▶ The exercise: Give every line of the items below as a JSON list of strings, one string per line, leaving out blank lines.

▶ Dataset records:
╭──

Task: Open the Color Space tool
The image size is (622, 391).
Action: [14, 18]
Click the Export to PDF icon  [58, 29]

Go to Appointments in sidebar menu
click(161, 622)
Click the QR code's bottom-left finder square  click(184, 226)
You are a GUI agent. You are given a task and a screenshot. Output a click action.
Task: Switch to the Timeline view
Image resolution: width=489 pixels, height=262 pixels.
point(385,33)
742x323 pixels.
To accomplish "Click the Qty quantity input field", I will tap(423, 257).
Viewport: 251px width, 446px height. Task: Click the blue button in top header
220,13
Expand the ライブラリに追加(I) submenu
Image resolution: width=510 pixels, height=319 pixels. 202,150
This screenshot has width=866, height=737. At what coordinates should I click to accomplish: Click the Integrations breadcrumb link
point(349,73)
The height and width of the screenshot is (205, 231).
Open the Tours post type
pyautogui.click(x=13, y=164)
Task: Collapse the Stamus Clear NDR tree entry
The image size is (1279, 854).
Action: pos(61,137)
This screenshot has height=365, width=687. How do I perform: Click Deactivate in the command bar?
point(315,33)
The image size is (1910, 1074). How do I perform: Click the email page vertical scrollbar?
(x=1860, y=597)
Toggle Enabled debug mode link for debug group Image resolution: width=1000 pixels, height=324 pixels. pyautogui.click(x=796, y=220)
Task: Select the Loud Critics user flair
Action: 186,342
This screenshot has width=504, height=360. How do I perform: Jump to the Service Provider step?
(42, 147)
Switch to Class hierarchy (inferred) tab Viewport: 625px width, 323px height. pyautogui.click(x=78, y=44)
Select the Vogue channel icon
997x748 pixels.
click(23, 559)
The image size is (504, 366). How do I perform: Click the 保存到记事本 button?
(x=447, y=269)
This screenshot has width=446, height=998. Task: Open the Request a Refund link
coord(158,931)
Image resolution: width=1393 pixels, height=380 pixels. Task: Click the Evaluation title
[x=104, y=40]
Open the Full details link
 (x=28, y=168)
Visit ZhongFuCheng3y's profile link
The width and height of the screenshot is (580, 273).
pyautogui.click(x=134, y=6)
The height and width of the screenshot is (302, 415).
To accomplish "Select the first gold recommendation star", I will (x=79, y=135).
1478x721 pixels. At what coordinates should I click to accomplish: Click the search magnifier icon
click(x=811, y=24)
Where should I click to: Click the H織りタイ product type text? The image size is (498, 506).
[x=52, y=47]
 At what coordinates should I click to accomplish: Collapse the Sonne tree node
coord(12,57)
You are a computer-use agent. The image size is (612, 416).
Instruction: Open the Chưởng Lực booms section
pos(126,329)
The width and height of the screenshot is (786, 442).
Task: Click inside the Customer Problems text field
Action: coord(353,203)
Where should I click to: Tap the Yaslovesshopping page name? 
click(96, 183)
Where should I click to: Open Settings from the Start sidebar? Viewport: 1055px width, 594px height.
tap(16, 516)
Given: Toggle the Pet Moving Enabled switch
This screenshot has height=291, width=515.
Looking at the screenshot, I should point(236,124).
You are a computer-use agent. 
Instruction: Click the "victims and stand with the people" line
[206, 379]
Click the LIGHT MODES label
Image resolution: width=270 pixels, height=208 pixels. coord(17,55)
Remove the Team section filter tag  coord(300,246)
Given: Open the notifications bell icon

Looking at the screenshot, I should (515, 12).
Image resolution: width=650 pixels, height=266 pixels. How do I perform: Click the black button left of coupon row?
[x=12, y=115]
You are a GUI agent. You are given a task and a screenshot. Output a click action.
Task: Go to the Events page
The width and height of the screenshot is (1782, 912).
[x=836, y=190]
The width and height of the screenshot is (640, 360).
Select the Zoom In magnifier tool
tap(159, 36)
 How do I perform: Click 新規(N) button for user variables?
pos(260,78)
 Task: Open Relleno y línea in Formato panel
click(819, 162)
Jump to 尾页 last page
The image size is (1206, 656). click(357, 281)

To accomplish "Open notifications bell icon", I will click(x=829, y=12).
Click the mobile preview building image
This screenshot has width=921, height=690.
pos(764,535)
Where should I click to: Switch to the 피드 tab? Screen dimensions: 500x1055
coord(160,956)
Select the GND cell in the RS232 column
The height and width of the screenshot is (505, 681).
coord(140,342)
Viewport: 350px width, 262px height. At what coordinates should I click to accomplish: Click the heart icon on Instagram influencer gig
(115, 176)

╰──

▶ Answer to the task:
[
  "Task: Open the Color Space tool",
  "The image size is (622, 391).",
  "Action: [14, 18]",
  "Click the Export to PDF icon  [58, 29]",
  "Go to Appointments in sidebar menu",
  "click(161, 622)",
  "Click the QR code's bottom-left finder square  click(184, 226)",
  "You are a GUI agent. You are given a task and a screenshot. Output a click action.",
  "Task: Switch to the Timeline view",
  "Image resolution: width=489 pixels, height=262 pixels.",
  "point(385,33)",
  "742x323 pixels.",
  "To accomplish \"Click the Qty quantity input field\", I will tap(423, 257).",
  "Viewport: 251px width, 446px height. Task: Click the blue button in top header",
  "220,13",
  "Expand the ライブラリに追加(I) submenu",
  "Image resolution: width=510 pixels, height=319 pixels. 202,150",
  "This screenshot has width=866, height=737. At what coordinates should I click to accomplish: Click the Integrations breadcrumb link",
  "point(349,73)",
  "The height and width of the screenshot is (205, 231).",
  "Open the Tours post type",
  "pyautogui.click(x=13, y=164)",
  "Task: Collapse the Stamus Clear NDR tree entry",
  "The image size is (1279, 854).",
  "Action: pos(61,137)",
  "This screenshot has height=365, width=687. How do I perform: Click Deactivate in the command bar?",
  "point(315,33)",
  "The image size is (1910, 1074). How do I perform: Click the email page vertical scrollbar?",
  "(x=1860, y=597)",
  "Toggle Enabled debug mode link for debug group Image resolution: width=1000 pixels, height=324 pixels. pyautogui.click(x=796, y=220)",
  "Task: Select the Loud Critics user flair",
  "Action: 186,342",
  "This screenshot has width=504, height=360. How do I perform: Jump to the Service Provider step?",
  "(42, 147)",
  "Switch to Class hierarchy (inferred) tab Viewport: 625px width, 323px height. pyautogui.click(x=78, y=44)",
  "Select the Vogue channel icon",
  "997x748 pixels.",
  "click(23, 559)",
  "The image size is (504, 366). How do I perform: Click the 保存到记事本 button?",
  "(x=447, y=269)",
  "This screenshot has width=446, height=998. Task: Open the Request a Refund link",
  "coord(158,931)",
  "Image resolution: width=1393 pixels, height=380 pixels. Task: Click the Evaluation title",
  "[x=104, y=40]",
  "Open the Full details link",
  " (x=28, y=168)",
  "Visit ZhongFuCheng3y's profile link",
  "The width and height of the screenshot is (580, 273).",
  "pyautogui.click(x=134, y=6)",
  "The height and width of the screenshot is (302, 415).",
  "To accomplish \"Select the first gold recommendation star\", I will (x=79, y=135).",
  "1478x721 pixels. At what coordinates should I click to accomplish: Click the search magnifier icon",
  "click(x=811, y=24)",
  "Where should I click to: Click the H織りタイ product type text? The image size is (498, 506).",
  "[x=52, y=47]",
  " At what coordinates should I click to accomplish: Collapse the Sonne tree node",
  "coord(12,57)",
  "You are a computer-use agent. The image size is (612, 416).",
  "Instruction: Open the Chưởng Lực booms section",
  "pos(126,329)",
  "The width and height of the screenshot is (786, 442).",
  "Task: Click inside the Customer Problems text field",
  "Action: coord(353,203)",
  "Where should I click to: Tap the Yaslovesshopping page name? ",
  "click(96, 183)",
  "Where should I click to: Open Settings from the Start sidebar? Viewport: 1055px width, 594px height.",
  "tap(16, 516)",
  "Given: Toggle the Pet Moving Enabled switch",
  "This screenshot has height=291, width=515.",
  "Looking at the screenshot, I should point(236,124).",
  "You are a computer-use agent. ",
  "Instruction: Click the \"victims and stand with the people\" line",
  "[206, 379]",
  "Click the LIGHT MODES label",
  "Image resolution: width=270 pixels, height=208 pixels. coord(17,55)",
  "Remove the Team section filter tag  coord(300,246)",
  "Given: Open the notifications bell icon",
  "Looking at the screenshot, I should (515, 12).",
  "Image resolution: width=650 pixels, height=266 pixels. How do I perform: Click the black button left of coupon row?",
  "[x=12, y=115]",
  "You are a GUI agent. You are given a task and a screenshot. Output a click action.",
  "Task: Go to the Events page",
  "The width and height of the screenshot is (1782, 912).",
  "[x=836, y=190]",
  "The width and height of the screenshot is (640, 360).",
  "Select the Zoom In magnifier tool",
  "tap(159, 36)",
  " How do I perform: Click 新規(N) button for user variables?",
  "pos(260,78)",
  " Task: Open Relleno y línea in Formato panel",
  "click(819, 162)",
  "Jump to 尾页 last page",
  "The image size is (1206, 656). click(357, 281)",
  "To accomplish \"Open notifications bell icon\", I will click(x=829, y=12).",
  "Click the mobile preview building image",
  "This screenshot has width=921, height=690.",
  "pos(764,535)",
  "Where should I click to: Switch to the 피드 tab? Screen dimensions: 500x1055",
  "coord(160,956)",
  "Select the GND cell in the RS232 column",
  "The height and width of the screenshot is (505, 681).",
  "coord(140,342)",
  "Viewport: 350px width, 262px height. At what coordinates should I click to accomplish: Click the heart icon on Instagram influencer gig",
  "(115, 176)"
]